Parker cites the UFB contract, the Warner Brothers' deal and the SkyCity Entertainment "pokies for convention centre" proposal as cases in point.
It's well-known that Key played an integral role in discussions with both Warner Brothers and SkyCity.
What's not so well-known is that it is the Prime Minister who has been at the sharp end of discussions with Rio Tinto, not SOE Minister Tony Ryall.
It was Key who picked up the phone to play hardball with Rio Tinto's Australian managing director David Peevers after Meridian said its talks with Pacific Aluminium had failed to reach accord on a new power price.
The background is that Meridian had been approached by Pacific Aluminium, a business unit of global mining giant Rio Tinto (and the majority shareholder of New Zealand Aluminium Smelters), in July 2012 to discuss potential changes to its existing electricity contract.
As Meridian chief executive Mark Binns made clear last week since talks began, various options have been discussed and Meridian has offered a number of changes and concessions to the existing contract. Meridian has advised Pacific Aluminium of its bottom-line position.
"Despite significant effort by both parties there remains a major gap between us on a number of issues, such that we believe that it is unlikely a new agreement can be reached with Pacific Aluminium."
Rio Tinto and the Key Government have different objectives.
Earlier on Monday, Key told this correspondent he had delivered Peevers a message that the game was up - it would be see you later if Rio Tinto tried to leverage up the potential short-term smoothing payment the Government was prepared to pony up to help the smelter through a period of lower aluminium prices into a long-term contract. Key knew Peevers from business days.
But it's instructive that John Key found out by fax later Monday evening that Rio Tinto had basically said, 'thanks but no thanks' to his offer.
The talks have been kicked downstairs again. And Key can and will say the Government has done its best.
Where Key and Parker are on the same page is their shared view that even if Rio Tinto does ultimately walk away from the smelter, having a large block of renewable energy come on to the market is not necessarily a bad thing.
It would enable major CO2 emitting power stations to be retired and could be a major attraction for offshore capital to invest in other energy intensive industries like wood-processing, data centres and the like.
Clearly having one-seventh of NZ's current electricity production on the market at once could prove problematic. In the first place transmission generation would have to be upgraded to get it to the North Island.
But it could remarkably change the energy profile for New Zealand.
Yesterday, Key acknowledged this reality by saying the current negotiations were in the short-term an issue - "we've got power there and jobs" - but over time Meridian could get the power out and make more money from it.
He dismisses Pacific Aluminium's timing - it endeavoured to game the Government by launching its call for new negotiations after the Mighty River Power partial asset sale was flagged - saying it had tried the same thing on an Australian State Government which was not going through a privatisation programme. But unlike the Australians, the Government was not going to be dealt to.
Key is also conscious that Rio Tinto will not be able to walk away from its 'take or pay' contracts without fulfilling them.
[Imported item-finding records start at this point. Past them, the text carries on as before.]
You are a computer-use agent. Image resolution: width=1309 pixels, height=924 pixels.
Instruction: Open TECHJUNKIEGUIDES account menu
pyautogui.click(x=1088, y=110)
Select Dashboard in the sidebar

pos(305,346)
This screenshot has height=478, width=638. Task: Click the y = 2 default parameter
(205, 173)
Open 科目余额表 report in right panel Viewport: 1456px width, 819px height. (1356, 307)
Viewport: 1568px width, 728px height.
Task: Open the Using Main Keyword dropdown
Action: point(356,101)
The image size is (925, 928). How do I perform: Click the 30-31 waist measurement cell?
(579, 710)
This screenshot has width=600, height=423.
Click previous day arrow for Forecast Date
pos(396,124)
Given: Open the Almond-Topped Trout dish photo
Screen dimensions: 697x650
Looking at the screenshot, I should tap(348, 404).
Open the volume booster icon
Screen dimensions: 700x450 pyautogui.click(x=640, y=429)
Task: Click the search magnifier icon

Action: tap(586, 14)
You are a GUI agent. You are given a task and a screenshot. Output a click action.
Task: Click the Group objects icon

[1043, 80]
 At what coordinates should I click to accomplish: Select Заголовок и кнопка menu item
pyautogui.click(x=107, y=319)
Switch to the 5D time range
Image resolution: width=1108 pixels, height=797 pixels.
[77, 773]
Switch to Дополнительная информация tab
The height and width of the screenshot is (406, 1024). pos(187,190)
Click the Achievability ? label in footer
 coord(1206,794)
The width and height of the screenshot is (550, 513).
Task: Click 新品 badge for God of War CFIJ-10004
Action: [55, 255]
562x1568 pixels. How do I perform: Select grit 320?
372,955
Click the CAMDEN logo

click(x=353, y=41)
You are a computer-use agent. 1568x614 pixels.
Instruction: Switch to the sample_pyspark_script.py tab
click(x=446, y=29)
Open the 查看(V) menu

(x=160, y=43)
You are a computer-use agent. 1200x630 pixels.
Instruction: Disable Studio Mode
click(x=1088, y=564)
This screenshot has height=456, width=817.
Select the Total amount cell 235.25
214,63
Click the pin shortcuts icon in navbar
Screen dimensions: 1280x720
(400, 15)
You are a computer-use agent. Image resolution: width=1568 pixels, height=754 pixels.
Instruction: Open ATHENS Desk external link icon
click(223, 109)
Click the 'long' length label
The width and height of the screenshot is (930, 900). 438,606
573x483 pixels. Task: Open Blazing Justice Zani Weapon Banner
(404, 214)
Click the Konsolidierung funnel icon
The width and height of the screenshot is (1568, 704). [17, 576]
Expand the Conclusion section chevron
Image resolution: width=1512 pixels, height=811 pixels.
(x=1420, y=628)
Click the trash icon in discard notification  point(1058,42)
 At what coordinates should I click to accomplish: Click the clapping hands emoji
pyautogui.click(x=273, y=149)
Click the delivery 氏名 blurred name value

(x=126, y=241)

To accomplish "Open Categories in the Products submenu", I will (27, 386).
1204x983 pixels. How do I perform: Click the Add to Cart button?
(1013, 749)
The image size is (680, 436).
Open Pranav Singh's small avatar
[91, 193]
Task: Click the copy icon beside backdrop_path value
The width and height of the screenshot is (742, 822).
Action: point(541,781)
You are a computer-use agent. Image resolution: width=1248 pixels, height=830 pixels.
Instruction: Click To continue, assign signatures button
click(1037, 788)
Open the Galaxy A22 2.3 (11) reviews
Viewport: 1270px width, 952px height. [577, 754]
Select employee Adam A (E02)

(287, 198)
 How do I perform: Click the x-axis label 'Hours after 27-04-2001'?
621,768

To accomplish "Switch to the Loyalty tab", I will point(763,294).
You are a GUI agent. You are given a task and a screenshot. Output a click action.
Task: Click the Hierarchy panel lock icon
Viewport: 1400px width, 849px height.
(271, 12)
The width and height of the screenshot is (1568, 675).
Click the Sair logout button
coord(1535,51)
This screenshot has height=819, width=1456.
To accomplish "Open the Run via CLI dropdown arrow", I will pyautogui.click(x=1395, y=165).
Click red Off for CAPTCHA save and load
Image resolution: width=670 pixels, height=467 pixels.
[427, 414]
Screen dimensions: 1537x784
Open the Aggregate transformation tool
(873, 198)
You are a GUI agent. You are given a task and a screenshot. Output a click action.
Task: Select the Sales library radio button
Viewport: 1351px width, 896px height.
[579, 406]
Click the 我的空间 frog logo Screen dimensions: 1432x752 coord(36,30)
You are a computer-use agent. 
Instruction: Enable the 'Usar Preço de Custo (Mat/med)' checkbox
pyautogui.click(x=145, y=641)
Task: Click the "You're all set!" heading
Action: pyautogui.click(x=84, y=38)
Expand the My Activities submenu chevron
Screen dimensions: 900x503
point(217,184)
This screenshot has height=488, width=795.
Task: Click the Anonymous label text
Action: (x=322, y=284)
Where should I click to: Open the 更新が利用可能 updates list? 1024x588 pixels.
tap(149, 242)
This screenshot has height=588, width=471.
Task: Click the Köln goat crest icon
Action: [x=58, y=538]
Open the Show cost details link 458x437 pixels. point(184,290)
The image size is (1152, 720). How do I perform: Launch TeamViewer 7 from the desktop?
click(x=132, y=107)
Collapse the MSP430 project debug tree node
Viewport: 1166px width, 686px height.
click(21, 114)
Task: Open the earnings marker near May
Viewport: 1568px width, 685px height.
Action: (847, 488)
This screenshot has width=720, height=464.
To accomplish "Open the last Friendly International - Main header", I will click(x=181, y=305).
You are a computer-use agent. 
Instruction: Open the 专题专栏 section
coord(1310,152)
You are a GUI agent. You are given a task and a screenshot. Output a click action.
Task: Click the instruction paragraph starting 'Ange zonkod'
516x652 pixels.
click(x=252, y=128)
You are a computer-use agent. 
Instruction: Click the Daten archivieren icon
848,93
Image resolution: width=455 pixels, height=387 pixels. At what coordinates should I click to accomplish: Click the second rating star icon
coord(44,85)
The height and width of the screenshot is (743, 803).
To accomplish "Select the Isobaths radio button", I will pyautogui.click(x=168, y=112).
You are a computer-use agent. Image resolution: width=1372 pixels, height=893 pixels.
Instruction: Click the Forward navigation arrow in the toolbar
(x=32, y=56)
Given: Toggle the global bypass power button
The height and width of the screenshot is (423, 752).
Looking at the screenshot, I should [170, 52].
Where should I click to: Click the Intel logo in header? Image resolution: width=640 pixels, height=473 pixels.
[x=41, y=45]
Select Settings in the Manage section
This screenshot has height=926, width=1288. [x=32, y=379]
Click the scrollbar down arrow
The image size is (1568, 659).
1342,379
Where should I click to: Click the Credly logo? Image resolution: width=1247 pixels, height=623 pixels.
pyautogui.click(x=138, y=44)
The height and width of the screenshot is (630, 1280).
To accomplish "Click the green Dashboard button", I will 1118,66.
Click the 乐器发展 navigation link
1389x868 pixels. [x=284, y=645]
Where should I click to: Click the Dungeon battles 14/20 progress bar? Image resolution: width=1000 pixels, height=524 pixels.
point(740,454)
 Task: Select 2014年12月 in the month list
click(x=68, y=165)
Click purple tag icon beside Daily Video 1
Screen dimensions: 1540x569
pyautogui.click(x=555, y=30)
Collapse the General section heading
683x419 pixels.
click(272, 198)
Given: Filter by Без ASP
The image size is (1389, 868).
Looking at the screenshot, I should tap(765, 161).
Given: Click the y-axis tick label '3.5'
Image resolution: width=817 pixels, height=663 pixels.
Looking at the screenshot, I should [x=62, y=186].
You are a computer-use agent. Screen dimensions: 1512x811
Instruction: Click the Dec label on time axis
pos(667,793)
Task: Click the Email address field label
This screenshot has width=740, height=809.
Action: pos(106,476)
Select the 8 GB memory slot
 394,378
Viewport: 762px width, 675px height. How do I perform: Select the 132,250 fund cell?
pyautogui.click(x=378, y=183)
Not only would it be immoral, but it would be a travesty given the 'sanctity of contracts' position the global metals giant has taken in its current stoush with the Mongolian Government which wants to extract higher royalties.
Key maintains the negotiations aren't over "til they are over".
But there is a silver lining in this stoush which is worth considering.
In the longer-term powering up many different plants for new industries here with renewable energy makes more sense than being hostage to one company which imports bauxite from Australia to send elsewhere.